They moved as fast as their hands and eyes would let them, desperately wanting to get what they came for and get the hell off of Jeongbu. Hyuna was very, very aware of the time limit. She felt like she was being jolted with electricity with every second that ticked away on her wrist. She didn’t know _what_ exactly would happen when they ran out of time (and she didn’t think that it would happen at _exactly_ twenty minutes, either, and she wondered if it would all hit the fan at seventeen minutes or twenty-two minutes) but she didn’t really want to find out.

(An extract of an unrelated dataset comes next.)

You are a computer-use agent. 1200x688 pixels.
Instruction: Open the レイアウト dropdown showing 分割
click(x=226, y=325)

“What numbers do you have over there?” Hyuna shouted over the rustling of papers and the creak of rusty metal.

“How the fuck did I end up back in the threes?” Hyoyeon said miserably, ignoring Hyuna’s question but still managing to answer it. “This system is nonsensical.”

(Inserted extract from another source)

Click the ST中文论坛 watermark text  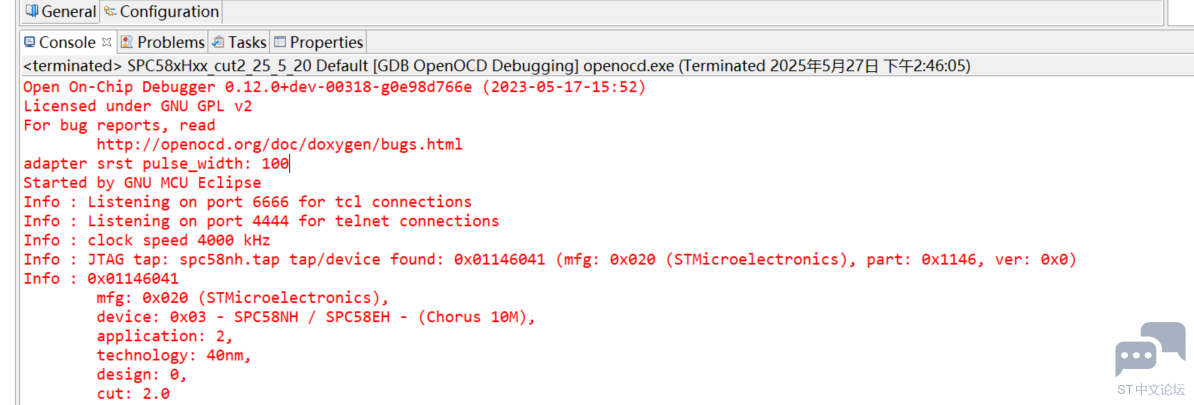pyautogui.click(x=1151, y=389)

“Hang in there, unnie,” Hyuna said. She risked a look at her watch and actually gasped. “Okay, we’re down to five minutes.”

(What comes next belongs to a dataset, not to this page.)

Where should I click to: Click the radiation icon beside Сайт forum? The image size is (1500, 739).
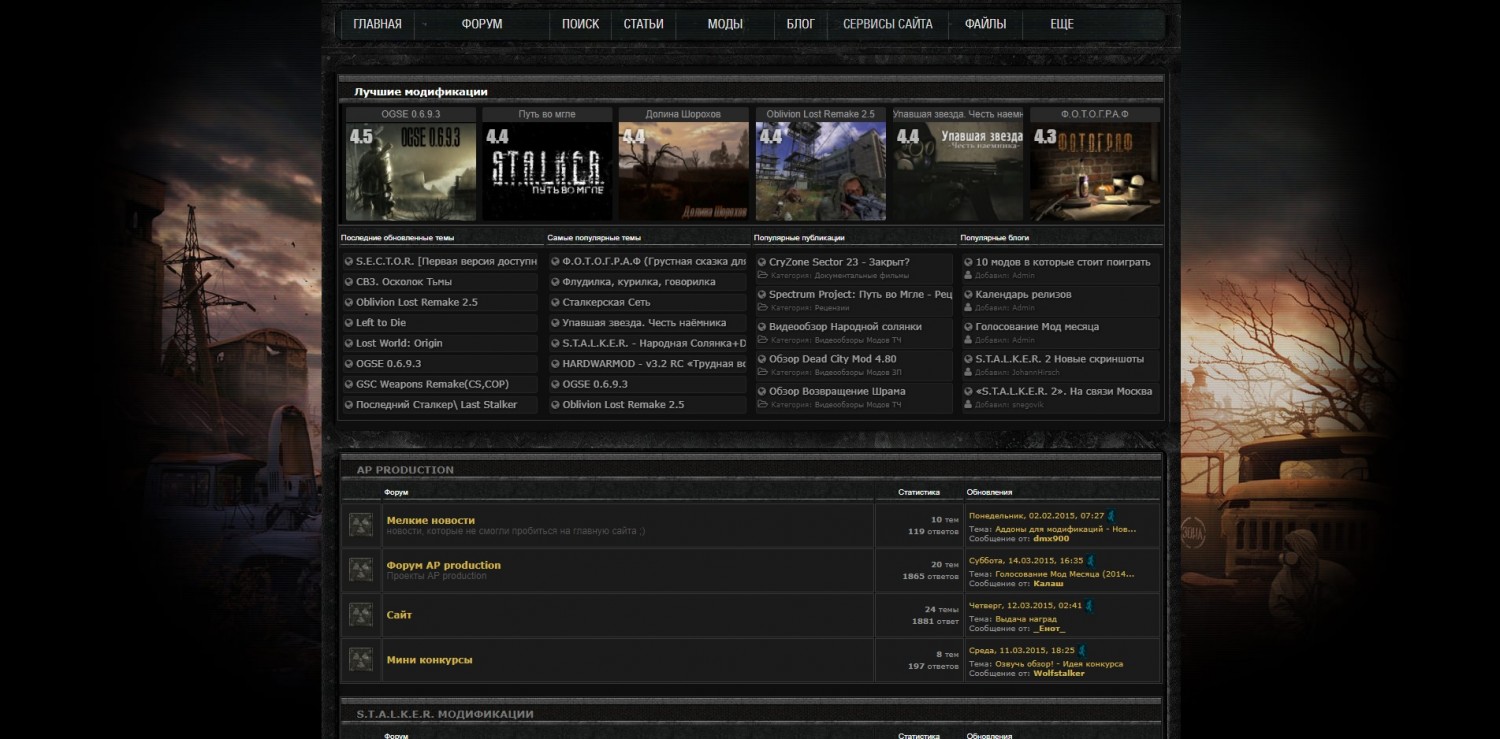[x=361, y=615]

This time, Hyoyeon looked up.

“I hate to be dramatic,” she said, slamming the drawer on the cabinet full of threes, “but I hope you’re ready to fight your way out of here.”

In spite of the way she was sweating through her tank top, Hyuna smirked.

“You know I’m always ready for that,” she said.

They had just reached the two-minute mark when Hyoyeon slammed her fist down against the top of a beige filing cabinet with rust splotches.

“Son of a _fucking_ Berm,” she said. “I’ve got it.”

“Sweet merciful Christ,” Hyuna said, abandoning her side of the room to rush to Hyoyeon’s side. The older girl read all of the file numbers out-loud, one at a time, until she found 8125 and Hyuna had to stifle a squeal of joy.

It was just a manila folder in a dusty cabinet but it looked more like a bar of gold to Hyuna’s tired eyes.

“Is this the right information?” Hyoyeon asked, holding the folder open like a treasure chest. Hyuna shrugged. She genuinely had no idea what they were looking for and they didn’t have a lot of time to sit around and find out.

“I haven’t a clue,” she said, slipping her backpack off of her shoulders. “Do the file numbers match on every page?” Hyoyeon flipped through all of the sheets and nodded. “Then throw it in my bag and let’s get the _fuck_ out of here, unnie.” Having thought ahead the way she always did, Hyuna pulled a replacement file from her backpack and slipped it into the slot that once held file number 8125. It wasn’t much of a countermeasure but at least this way, if someone were casually browsing this cabinet, they wouldn’t notice that one was missing.

“How much time do we have?” Hyoyeon asked. “Enough to make it out of here?”

Hyuna bit the inside of her cheek.

“How fast can you run?” she asked.

They only made it three feet out of the engine room when an announcement came crackling over the intercom, a monotone voice caked with authority.

“General Choi and General Scott, please report to the first-floor clearance office. Level-orange security breach, grade-two protocol initiated.”

Hyuna stopped so quickly that her sneakers squeaked on the linoleum.

“Any idea what a grade-two protocol might entail?” she asked over her shoulder.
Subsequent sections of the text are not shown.